• [Do this]: Can you switch each "How do I perform:" in the records below to "How can I" and leave every other word and line as it is?

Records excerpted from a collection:

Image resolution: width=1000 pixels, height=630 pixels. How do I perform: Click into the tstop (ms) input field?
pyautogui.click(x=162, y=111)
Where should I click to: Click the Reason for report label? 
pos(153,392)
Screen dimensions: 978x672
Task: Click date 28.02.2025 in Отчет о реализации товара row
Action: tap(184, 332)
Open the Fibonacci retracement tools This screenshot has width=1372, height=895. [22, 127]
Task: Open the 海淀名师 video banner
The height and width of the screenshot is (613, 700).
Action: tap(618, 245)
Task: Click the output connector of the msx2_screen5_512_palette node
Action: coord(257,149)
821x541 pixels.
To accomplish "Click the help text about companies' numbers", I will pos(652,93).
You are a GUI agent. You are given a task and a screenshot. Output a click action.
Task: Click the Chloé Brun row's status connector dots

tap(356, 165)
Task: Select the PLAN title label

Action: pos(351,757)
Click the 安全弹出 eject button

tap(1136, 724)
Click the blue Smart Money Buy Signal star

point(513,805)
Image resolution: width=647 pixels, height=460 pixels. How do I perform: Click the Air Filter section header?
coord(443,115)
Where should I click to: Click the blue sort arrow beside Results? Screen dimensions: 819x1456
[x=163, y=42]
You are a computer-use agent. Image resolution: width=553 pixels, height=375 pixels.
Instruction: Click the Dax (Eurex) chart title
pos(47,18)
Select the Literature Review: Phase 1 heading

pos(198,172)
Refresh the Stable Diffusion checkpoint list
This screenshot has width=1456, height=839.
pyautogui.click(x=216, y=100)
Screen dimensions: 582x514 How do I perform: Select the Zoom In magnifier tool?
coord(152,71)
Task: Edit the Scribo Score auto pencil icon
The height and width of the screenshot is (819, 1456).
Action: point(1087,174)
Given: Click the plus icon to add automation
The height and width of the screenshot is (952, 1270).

• [The output]:
Image resolution: width=1000 pixels, height=630 pixels. How can I Click into the tstop (ms) input field?
pyautogui.click(x=162, y=111)
Where should I click to: Click the Reason for report label? 
pos(153,392)
Screen dimensions: 978x672
Task: Click date 28.02.2025 in Отчет о реализации товара row
Action: tap(184, 332)
Open the Fibonacci retracement tools This screenshot has width=1372, height=895. [22, 127]
Task: Open the 海淀名师 video banner
The height and width of the screenshot is (613, 700).
Action: tap(618, 245)
Task: Click the output connector of the msx2_screen5_512_palette node
Action: coord(257,149)
821x541 pixels.
To accomplish "Click the help text about companies' numbers", I will pos(652,93).
You are a GUI agent. You are given a task and a screenshot. Output a click action.
Task: Click the Chloé Brun row's status connector dots

tap(356, 165)
Task: Select the PLAN title label

Action: pos(351,757)
Click the 安全弹出 eject button

tap(1136, 724)
Click the blue Smart Money Buy Signal star

point(513,805)
Image resolution: width=647 pixels, height=460 pixels. How can I Click the Air Filter section header?
coord(443,115)
Where should I click to: Click the blue sort arrow beside Results? Screen dimensions: 819x1456
[x=163, y=42]
You are a computer-use agent. Image resolution: width=553 pixels, height=375 pixels.
Instruction: Click the Dax (Eurex) chart title
pos(47,18)
Select the Literature Review: Phase 1 heading

pos(198,172)
Refresh the Stable Diffusion checkpoint list
This screenshot has width=1456, height=839.
pyautogui.click(x=216, y=100)
Screen dimensions: 582x514 How can I Select the Zoom In magnifier tool?
coord(152,71)
Task: Edit the Scribo Score auto pencil icon
The height and width of the screenshot is (819, 1456).
Action: point(1087,174)
Given: Click the plus icon to add automation
The height and width of the screenshot is (952, 1270).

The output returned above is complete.